* Begin Source text *

Maybe, but the problem is that I can't imagine how to implement
dm-intercept yet. 
How to use dm to implement interception without changing the stack
of block devices. We'll have to make a hook somewhere, isn`t it?

> 
> Cheers,
> 
> Hannes
> -- 
> Dr. Hannes Reinecke                Kernel Storage Architect
> hare@suse.de                              +49 911 74053 688
> SUSE Software Solutions GmbH, Maxfeldstr. 5, 90409 Nürnberg
> HRB 36809 (AG Nürnberg), Geschäftsführer: Felix Imendörffer
Damien Le Moal Oct. 22, 2020, 10:28 a.m. UTC | #5
On 2020/10/22 18:43, Sergei Shtepa wrote:
> The 10/22/2020 08:58, Hannes Reinecke wrote:
>> On 10/21/20 4:10 PM, Sergei Shtepa wrote:
>>> The 10/21/2020 16:31, Hannes Reinecke wrote:
>>>> I do understand where you are coming from, but then we already have a
>>>> dm-snap which does exactly what you want to achieve.
>>>> Of course, that would require a reconfiguration of the storage stack on
>>>> the machine, which is not always possible (or desired).
>>>
>>> Yes, reconfiguring the storage stack on a machine is almost impossible.
>>>
>>>>
>>>> What I _could_ imagine would be a 'dm-intercept' thingie, which
>>>> redirects the current submit_bio() function for any block device, and
>>>> re-routes that to a linear device-mapper device pointing back to the
>>>> original block device.
>>>>
>>>> That way you could attach it to basically any block device, _and_ can
>>>> use the existing device-mapper functionality to do fancy stuff once the
>>>> submit_io() callback has been re-routed.
>>>>
>>>> And it also would help in other scenarios, too; with such a
>>>> functionality we could seamlessly clone devices without having to move
>>>> the whole setup to device-mapper first.
>>>
>>> Hm...
>>> Did I understand correctly that the filter itself can be left approximately
>>> as it is, but the blk-snap module can be replaced with 'dm-intercept',
>>> which would use the re-route mechanism from the dm?
>>> I think I may be able to implement it, if you describe your idea in more
>>> detail.
>>>
>>>
>> Actually, once we have an dm-intercept, why do you need the block-layer 
>> filter at all?
>>  From you initial description the block-layer filter was implemented 
>> such that blk-snap could work; but if we have dm-intercept (and with it 
>> the ability to use device-mapper functionality even for normal block 
>> devices) there wouldn't be any need for the block-layer filter, no?
> 
> Maybe, but the problem is that I can't imagine how to implement
> dm-intercept yet. 
> How to use dm to implement interception without changing the stack
> of block devices. We'll have to make a hook somewhere, isn`t it?

Once your dm-intercept target driver is inserted with "dmsetup" or any user land
tool you implement using libdevicemapper, the "hooks" will naturally be in place
since the dm infrastructure already does that: all submitted BIOs will be passed
to dm-intercept through the "map" operation defined in the target_type
descriptor. It is then that driver job to execute the BIOs as it sees fit.

Look at simple device mappers like dm-linear or dm-flakey for hints of how
things work (driver/md/dm-linear.c). More complex dm drivers like dm-crypt,
dm-writecache or dm-thin can give you hints about more features of device mapper.

* End Source text *

● Brief A:
Reproduce the rows word for word, starting at the row that contains "This screenshot has width=1900, height=1069." and ending at the row that contains "Viewport: 183px width, 127px".

* Begin Excerpted records *

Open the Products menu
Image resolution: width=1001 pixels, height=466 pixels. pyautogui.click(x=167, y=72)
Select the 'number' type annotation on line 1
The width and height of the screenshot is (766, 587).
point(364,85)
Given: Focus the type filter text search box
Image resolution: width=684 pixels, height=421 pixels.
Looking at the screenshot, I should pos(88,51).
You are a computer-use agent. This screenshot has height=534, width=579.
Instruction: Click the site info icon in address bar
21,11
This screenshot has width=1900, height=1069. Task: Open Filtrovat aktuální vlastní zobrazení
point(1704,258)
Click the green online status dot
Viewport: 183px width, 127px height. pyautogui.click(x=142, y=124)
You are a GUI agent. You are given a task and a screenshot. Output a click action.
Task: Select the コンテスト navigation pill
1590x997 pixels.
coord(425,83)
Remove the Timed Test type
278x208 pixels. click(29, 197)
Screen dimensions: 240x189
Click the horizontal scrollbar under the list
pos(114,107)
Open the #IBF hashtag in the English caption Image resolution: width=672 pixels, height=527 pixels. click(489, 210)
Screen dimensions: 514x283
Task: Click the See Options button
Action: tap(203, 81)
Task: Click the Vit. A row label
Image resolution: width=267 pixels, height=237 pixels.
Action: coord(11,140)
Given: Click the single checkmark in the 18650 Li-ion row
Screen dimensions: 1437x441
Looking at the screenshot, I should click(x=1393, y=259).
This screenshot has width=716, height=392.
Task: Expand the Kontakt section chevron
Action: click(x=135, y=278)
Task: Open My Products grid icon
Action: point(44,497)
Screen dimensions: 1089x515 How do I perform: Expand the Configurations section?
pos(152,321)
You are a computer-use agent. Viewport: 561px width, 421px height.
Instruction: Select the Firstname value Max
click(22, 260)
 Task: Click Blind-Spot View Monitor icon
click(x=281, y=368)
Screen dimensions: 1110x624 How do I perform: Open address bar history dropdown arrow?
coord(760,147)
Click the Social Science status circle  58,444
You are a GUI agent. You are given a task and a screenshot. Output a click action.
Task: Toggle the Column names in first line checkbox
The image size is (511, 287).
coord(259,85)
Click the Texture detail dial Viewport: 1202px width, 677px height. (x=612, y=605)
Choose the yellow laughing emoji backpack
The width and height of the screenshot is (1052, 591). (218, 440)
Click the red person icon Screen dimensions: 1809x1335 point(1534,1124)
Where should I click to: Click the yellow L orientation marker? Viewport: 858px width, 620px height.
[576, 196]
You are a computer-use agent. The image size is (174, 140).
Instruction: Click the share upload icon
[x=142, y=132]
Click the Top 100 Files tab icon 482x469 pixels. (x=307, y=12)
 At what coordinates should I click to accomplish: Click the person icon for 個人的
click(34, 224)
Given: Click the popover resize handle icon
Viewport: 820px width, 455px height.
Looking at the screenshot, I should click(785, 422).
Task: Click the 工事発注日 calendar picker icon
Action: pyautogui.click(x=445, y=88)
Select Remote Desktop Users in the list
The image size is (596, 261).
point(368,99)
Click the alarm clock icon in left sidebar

* End Excerpted records *

● Brief B:
Write out the passage from the dm-intercept thread word for word, starting at "Once your dm-intercept" and ending at "of device mapper.".

● Complete answer A:
This screenshot has width=1900, height=1069. Task: Open Filtrovat aktuální vlastní zobrazení
point(1704,258)
Click the green online status dot
Viewport: 183px width, 127px height. pyautogui.click(x=142, y=124)

● Complete answer B:
Once your dm-intercept target driver is inserted with "dmsetup" or any user land
tool you implement using libdevicemapper, the "hooks" will naturally be in place
since the dm infrastructure already does that: all submitted BIOs will be passed
to dm-intercept through the "map" operation defined in the target_type
descriptor. It is then that driver job to execute the BIOs as it sees fit.

Look at simple device mappers like dm-linear or dm-flakey for hints of how
things work (driver/md/dm-linear.c). More complex dm drivers like dm-crypt,
dm-writecache or dm-thin can give you hints about more features of device mapper.